WHAT NEEDS TO BE DONE - Starting at the first entry, print everything through the last exactly.

INPUT DATA -
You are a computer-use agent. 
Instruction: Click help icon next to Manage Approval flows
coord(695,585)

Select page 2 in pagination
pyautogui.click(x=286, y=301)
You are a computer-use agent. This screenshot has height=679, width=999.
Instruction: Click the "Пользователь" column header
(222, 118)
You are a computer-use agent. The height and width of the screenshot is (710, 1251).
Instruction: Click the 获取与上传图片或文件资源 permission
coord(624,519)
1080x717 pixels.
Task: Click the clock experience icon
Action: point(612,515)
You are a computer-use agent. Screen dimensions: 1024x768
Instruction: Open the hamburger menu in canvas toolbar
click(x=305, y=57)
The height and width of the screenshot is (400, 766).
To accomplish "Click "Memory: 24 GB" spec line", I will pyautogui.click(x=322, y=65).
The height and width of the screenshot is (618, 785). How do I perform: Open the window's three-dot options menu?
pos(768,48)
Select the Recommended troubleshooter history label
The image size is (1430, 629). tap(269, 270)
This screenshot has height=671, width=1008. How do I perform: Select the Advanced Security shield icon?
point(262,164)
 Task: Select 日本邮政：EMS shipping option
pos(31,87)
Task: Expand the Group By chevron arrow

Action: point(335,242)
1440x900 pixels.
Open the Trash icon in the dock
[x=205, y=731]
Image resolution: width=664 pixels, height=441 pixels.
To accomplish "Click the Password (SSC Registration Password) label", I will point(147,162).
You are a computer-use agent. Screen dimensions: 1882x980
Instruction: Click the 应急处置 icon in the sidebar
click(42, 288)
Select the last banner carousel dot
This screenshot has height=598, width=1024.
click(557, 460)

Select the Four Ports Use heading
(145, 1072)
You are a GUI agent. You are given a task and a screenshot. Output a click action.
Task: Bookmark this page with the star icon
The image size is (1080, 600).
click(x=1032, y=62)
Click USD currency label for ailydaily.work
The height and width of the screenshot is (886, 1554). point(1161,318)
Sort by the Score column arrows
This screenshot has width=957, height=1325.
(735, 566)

RESPONSE FOR THIS EXERCISE -
You are a computer-use agent. 
Instruction: Click help icon next to Manage Approval flows
coord(695,585)

Select page 2 in pagination
pyautogui.click(x=286, y=301)
You are a computer-use agent. This screenshot has height=679, width=999.
Instruction: Click the "Пользователь" column header
(222, 118)
You are a computer-use agent. The height and width of the screenshot is (710, 1251).
Instruction: Click the 获取与上传图片或文件资源 permission
coord(624,519)
1080x717 pixels.
Task: Click the clock experience icon
Action: point(612,515)
You are a computer-use agent. Screen dimensions: 1024x768
Instruction: Open the hamburger menu in canvas toolbar
click(x=305, y=57)
The height and width of the screenshot is (400, 766).
To accomplish "Click "Memory: 24 GB" spec line", I will pyautogui.click(x=322, y=65).
The height and width of the screenshot is (618, 785). How do I perform: Open the window's three-dot options menu?
pos(768,48)
Select the Recommended troubleshooter history label
The image size is (1430, 629). tap(269, 270)
This screenshot has height=671, width=1008. How do I perform: Select the Advanced Security shield icon?
point(262,164)
 Task: Select 日本邮政：EMS shipping option
pos(31,87)
Task: Expand the Group By chevron arrow

Action: point(335,242)
1440x900 pixels.
Open the Trash icon in the dock
[x=205, y=731]
Image resolution: width=664 pixels, height=441 pixels.
To accomplish "Click the Password (SSC Registration Password) label", I will point(147,162).
You are a computer-use agent. Screen dimensions: 1882x980
Instruction: Click the 应急处置 icon in the sidebar
click(42, 288)
Select the last banner carousel dot
This screenshot has height=598, width=1024.
click(557, 460)

Select the Four Ports Use heading
(145, 1072)
You are a GUI agent. You are given a task and a screenshot. Output a click action.
Task: Bookmark this page with the star icon
The image size is (1080, 600).
click(x=1032, y=62)
Click USD currency label for ailydaily.work
The height and width of the screenshot is (886, 1554). point(1161,318)
Sort by the Score column arrows
This screenshot has width=957, height=1325.
(735, 566)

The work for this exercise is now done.